第13話 最城大学Ⅳ

「さっきは『俺だけ忘れるなんてあり得ない』的な事言ってませんでした?」


「いや、まあ……俺のがカッコいいし?」


「……そ、そうでしょうか」


 確かにTVに出て来る俳優さんと言われても納得出来るくらい華やかな容姿の達紀だが、問われた紗奈は言葉を濁した。

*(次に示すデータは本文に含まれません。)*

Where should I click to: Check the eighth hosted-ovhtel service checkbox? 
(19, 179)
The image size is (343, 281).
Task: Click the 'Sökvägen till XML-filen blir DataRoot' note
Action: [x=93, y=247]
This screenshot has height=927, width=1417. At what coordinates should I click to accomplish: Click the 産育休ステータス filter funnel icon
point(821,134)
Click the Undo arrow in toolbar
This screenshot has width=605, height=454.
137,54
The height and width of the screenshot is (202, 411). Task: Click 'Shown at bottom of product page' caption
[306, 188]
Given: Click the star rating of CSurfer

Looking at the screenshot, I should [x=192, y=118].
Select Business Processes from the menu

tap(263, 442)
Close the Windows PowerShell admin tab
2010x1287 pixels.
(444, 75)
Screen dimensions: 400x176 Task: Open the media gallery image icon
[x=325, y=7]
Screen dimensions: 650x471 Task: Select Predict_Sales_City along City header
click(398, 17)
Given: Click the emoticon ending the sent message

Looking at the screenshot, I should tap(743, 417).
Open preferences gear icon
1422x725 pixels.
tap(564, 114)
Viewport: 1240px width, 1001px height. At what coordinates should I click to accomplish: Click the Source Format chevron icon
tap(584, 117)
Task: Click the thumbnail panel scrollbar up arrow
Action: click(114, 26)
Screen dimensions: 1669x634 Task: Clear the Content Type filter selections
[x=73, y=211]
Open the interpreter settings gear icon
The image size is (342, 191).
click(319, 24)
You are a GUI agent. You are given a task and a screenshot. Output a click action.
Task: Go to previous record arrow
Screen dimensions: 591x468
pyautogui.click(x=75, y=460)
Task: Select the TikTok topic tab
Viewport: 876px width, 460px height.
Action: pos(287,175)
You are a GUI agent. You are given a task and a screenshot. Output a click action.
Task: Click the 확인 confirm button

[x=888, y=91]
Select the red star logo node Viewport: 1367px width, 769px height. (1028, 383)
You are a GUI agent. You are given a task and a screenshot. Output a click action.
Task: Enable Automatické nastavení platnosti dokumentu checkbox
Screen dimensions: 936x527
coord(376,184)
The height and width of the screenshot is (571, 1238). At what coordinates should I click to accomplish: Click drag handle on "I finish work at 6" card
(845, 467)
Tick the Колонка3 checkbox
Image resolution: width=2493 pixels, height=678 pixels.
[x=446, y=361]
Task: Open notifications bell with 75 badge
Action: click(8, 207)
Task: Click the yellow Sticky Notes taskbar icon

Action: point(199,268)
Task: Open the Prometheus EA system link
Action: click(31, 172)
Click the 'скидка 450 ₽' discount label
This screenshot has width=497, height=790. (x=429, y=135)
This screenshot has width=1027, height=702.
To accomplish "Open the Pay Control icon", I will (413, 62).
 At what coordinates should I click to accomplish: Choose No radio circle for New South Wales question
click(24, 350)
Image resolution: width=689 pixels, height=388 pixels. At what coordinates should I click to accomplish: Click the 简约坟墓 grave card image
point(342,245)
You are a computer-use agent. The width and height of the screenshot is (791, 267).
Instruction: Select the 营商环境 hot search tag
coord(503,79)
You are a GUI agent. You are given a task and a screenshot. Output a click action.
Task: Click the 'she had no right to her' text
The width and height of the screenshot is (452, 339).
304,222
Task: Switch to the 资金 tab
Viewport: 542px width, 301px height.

 すると、それが心外だとでも言う様に、達紀は驚いたが、すぐ納得して1人喋る。


「紗奈ちゃんのヒーローは俺じゃなくて律なのか。あの時もだけど今もそうだったり……」


「あの、何の話ですか?」


 紗奈が聞くと、達紀は首を振った。


「いや、何でも無い。

 ごめんね。急に連れ出したりして。そろそろ戻ろうか。じゃ無いと律に怒られそうだ。……時間が、無いんだよね」


 律希はどうやら、達紀に事情を話しているらしかった。

 紗奈は「はい」と答え、達紀の後に付いて、来た道をまた走って帰る。


「待たせたね」


 部屋に入って達紀が言うと、律希は一言「遅い」と言った。


「ごめん、ごめん。でもさ、久しぶりに知り合いに会ったら驚くじゃん。つい話込みたくなるのは仕方ないよな」


 紗奈がふと顔を上げると、律希と目が合う。紗奈は達紀をちらりと見て、話を合わせるように頷いた。

 すると律希は、


「本当に知り合いだったんだ」


 と呟く。そして溜息をついて言った。


「じゃあ、もう本題に入ってもいい? 今はまだ暇だけど、時間がある訳じゃ無いんだ」


「ああ、分かったよ。ただ……俺がお前を放ったらかしたのは悪かったけどな? だからってそんなに怒らないでくれる?」


 達紀が返すと、律希は「別に怒ってない」と視線を逸す。

 達紀が軽く肩をすくめてみせたので、紗奈は反応に困って達紀の側から律希の後ろに動いた。


 達紀が咳払いをして、真面目な表情で話し始めた。


「えーっと、用件は何だっけ? ──基礎時代で歴史に沿わない出来事が起きていないか調べて欲しい、で合ってる?」


 すると、律希も切り替えて答えた。


「そう。改変が起きる前、最後に犯人が居たと思われるのが2015年で、これはTSチームが特定してる。ただ、2015年に行った社員の話では、その場所に特に変わった様子は無かったらしい」


「大規模な歴史の改変がそこで起きたとすると……何か混乱が起きててもおかしくないのにな」


 達紀が言うと、律希は自分のPCを取り出して、机の上に開いて見せた。


「だから達紀の力が必要なんだ」


 律希の言葉に間髪入れず、達紀が言う。


「よし、任せとけー! って……それ、俺に何か出来る事ある?」


 達紀が首を傾げると、律希はうなずいた。


「簡単に言えばネットサーフィン。このPCは今、2015年のネットワークに繋いである。これでやって欲しい事は分かった?」


 紗奈には分からなかったが、達紀と松永には伝わったようだった。

 2人は顔を見合わせて不敵に笑った。


「任せて下さい!」


「ああ、やってやろうじゃねーか」


 答えると、松永はすっと椅子を何脚か出して来て、PCの前に座った。

 達紀がPCを操作し、松永も一緒にチェックする。急に視線が真剣になり、2人の発する空気が変わる。

 

 ──修正の時の先輩たちみたいだ。

 

 つまりはその道のプロフェッショナル。彼らも、紗奈が憧れる人種だった。